And the bit about “in Berkeley is the truth, laid bare and knot in rhyme.” That only goes to show that he knew that the rhyme was convoluted and that someone might prefer a clearer explanation. But again, who was he talking to?

            “Keep an eye on the
            prey my friend this has a happy end.”

            Keep and eye on the what? There seemed to be a word missing. Or was it an intentional omission like the ‘I’ in Lion or Tiger?

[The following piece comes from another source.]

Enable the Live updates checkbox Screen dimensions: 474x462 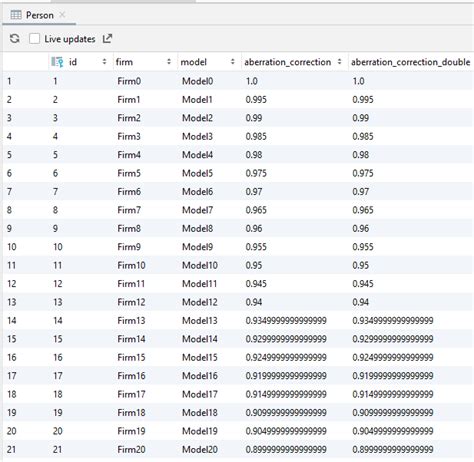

But what was missing? The gems? By the time Jack got to the last line of the note his head was spinning. All the word substitutions, the convoluted phrases, the different intended readers only made Jack long to ball the thing up and toss it in the trash. Or simply give it to the security guards or the man with the goatee or his big flunkie and be done with all of it.
            Cable hadn’t read the note himself; he’d only heard it read aloud. No wonder it seemed so clear to him. Cable hadn’t even seen all the homonyms and muddled punctuation. When you read it out loud, it sounds perfectly normal. Jack tried to read it to himself out loud, but he couldn’t force to have single meanings again. Every time he read “I” he heard both “I” and “eye.” “You” and “ewe.” “meat” and “meet.” It might as well have been clouds in the sky for all Jack could do to force a single shape out of it. It seemed that anyone who was reading it might be able to extract their own interpretation.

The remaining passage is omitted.